Shaun’s career has been spent largely as executive chef in the demanding hotel industry and presently he is happily ensconced at the five-star Beverly Hills. With the hotel being close enough to the warm Indian Ocean to cast a shadow on Umhlanga’s beach, one can understand his predilection with seafood. Relentless in the quest to find good suppliers, Shaun has a few local fi shermen who provide him with their great-quality, super-fresh haul, so pairing the Topiary Brut Blanc de Blancs 2008 with seafood was the natural choice.
“Méthode Cap Classique is seen as a luxurious drink so I wanted something slightly exotic and light that wouldn’t overpower the bubbly,” he explains of his choice of a lobster spring salad served with a lemon-peppered dressing. As Madame Bollinger famously proclaimed, Champagne is suitable for any occasion and, for this one, Shaun has paid tribute to the associated luxury, but he’s also cleverly pared it down by creating a salad. The deceptively simple salad teases the palate with a myriad flavours and textures. Shaun smiles knowingly, well aware that each mouthful offers a different taste sensation.
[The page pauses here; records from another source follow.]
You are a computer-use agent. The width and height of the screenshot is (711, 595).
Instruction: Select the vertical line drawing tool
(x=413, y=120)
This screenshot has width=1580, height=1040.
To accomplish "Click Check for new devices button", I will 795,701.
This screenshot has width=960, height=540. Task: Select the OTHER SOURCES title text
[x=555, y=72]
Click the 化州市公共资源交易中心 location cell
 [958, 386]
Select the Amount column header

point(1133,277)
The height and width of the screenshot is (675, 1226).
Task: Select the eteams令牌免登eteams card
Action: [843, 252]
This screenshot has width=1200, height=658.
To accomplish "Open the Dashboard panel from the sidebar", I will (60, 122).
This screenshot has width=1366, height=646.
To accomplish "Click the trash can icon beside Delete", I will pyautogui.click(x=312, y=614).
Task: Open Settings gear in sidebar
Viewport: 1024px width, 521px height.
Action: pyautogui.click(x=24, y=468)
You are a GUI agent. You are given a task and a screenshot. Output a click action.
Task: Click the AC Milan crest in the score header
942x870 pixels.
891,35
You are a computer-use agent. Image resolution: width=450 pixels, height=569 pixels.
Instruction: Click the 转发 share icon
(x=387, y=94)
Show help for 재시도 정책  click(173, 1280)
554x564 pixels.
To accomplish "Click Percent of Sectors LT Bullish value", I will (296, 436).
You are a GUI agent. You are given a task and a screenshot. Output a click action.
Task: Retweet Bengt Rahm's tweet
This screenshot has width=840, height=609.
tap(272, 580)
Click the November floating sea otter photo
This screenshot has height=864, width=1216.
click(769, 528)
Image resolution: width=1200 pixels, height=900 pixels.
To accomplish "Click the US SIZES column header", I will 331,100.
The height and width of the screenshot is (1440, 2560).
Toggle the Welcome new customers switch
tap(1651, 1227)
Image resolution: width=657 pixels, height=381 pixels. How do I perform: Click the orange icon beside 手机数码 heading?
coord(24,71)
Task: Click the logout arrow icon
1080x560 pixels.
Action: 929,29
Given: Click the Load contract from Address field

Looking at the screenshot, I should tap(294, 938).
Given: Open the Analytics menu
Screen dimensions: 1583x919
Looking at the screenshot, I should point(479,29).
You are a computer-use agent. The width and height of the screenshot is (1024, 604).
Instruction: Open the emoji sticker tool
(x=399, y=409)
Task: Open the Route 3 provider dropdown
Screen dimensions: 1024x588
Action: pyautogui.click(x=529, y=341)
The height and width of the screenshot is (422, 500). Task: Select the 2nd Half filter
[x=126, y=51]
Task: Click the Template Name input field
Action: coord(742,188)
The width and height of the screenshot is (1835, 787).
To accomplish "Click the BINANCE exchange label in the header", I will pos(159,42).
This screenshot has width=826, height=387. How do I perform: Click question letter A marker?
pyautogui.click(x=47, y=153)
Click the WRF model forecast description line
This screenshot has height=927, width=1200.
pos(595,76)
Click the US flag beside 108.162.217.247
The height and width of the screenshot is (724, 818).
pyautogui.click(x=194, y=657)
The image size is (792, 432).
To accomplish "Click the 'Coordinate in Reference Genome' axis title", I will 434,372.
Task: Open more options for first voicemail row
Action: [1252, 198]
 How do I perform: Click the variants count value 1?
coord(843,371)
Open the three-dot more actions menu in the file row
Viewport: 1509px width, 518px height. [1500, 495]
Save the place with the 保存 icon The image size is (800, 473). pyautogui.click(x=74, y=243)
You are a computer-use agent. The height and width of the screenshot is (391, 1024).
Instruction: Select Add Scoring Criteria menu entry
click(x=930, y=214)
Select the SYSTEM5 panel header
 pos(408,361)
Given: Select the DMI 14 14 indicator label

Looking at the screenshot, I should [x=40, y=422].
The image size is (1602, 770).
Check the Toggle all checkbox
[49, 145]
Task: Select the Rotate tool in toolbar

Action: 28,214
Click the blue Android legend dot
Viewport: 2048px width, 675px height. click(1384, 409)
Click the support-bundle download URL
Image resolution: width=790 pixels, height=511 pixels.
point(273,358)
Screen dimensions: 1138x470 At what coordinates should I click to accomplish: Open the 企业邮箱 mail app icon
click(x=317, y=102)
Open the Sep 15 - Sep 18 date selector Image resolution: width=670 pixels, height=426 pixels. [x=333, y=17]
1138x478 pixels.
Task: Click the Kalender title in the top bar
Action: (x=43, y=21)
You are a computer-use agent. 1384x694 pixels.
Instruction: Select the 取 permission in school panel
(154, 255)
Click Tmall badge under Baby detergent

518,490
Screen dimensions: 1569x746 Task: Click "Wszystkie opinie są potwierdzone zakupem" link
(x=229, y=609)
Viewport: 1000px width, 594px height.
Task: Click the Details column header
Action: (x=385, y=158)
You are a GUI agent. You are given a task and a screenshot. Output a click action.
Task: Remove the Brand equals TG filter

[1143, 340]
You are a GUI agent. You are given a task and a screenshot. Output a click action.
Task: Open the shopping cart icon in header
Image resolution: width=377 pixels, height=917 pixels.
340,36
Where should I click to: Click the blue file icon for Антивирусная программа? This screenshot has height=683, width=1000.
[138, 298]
What is the allure of Topiary’s Brut Blanc de Blancs 2008? “It appeals to my style of cooking – less is more. The bubbly pairs beautifully with the citrus flavours of grapefruit and lemon and also works well with the bitter and salty flavours of the rocket, radicchio and chorizo.”
The dish is all about contrasts. The sweet, dense meat of the Natal lobster is played off against the smoky, unctuous slices of chorizo, and segments of ruby grapefruit and lemon provide a pleasant tanginess. Ingredients gently mimic the MCC, like gentle acidity provided by the cherry tomatoes and the creamy taste and texture of the avocado that pays tribute to the Topiary’s generous mouthfeel and voluptuous finish. This food and wine pairing may rely on classical interpretation, but there can be no disputing that less definitely is more.
LOBSTER SPRING SALAD WITH A LEMON-PEPPERED DRESSING
SERVES FOUR
SALAD
4 fresh Natal lobsters, ± 500g each
2 chorizo sausages, sliced and grilled
1 butter lettuce
2 cos lettuces
12 leaves of radicchio
50g wild rocket assorted fresh herbs (basil, dill, coriander, mint, flat-leaf parsley)
assorted herb flowers
12 cherry tomatoes, halved
2 ruby grapefruits, segmented (pips removed)
1 lemon, segmented (pips removed)
2 avocado pears, peeled, cut into small pieces tossed in lemon juice 20 capers
salt and pepper
DRESSING
150ml extra virgin olive oil
juice and zest of 1 lemon
1 T Dijon mustard
sugar to taste
salt
1 t lemon pepper
- Prepare the dressing by blending all ingredients until well mixed – set aside.
- Bring a large pot of well-salted water to the boil and carefully drop in the lobster, cover with lid, bring back to the boil and cook for about six minutes (cooking time starts only when water is boiling).
- Once cooked, remove crayfish from the pot and cool to room temperature. When cool, remove meat from the tail and cut into pieces, keep the head of the crayfish for garnish.
- Prepare the salads by washing and drying all the greens and herbs and arrange attractively on four serving plates or one large platter. Add the tomatoes and fruit.
- Arrange the lobster pieces, chorizo slices, capers and herb flowers atop the salad leaves.
- Garnish the salad with the lobster heads and serve with the dressing on the side.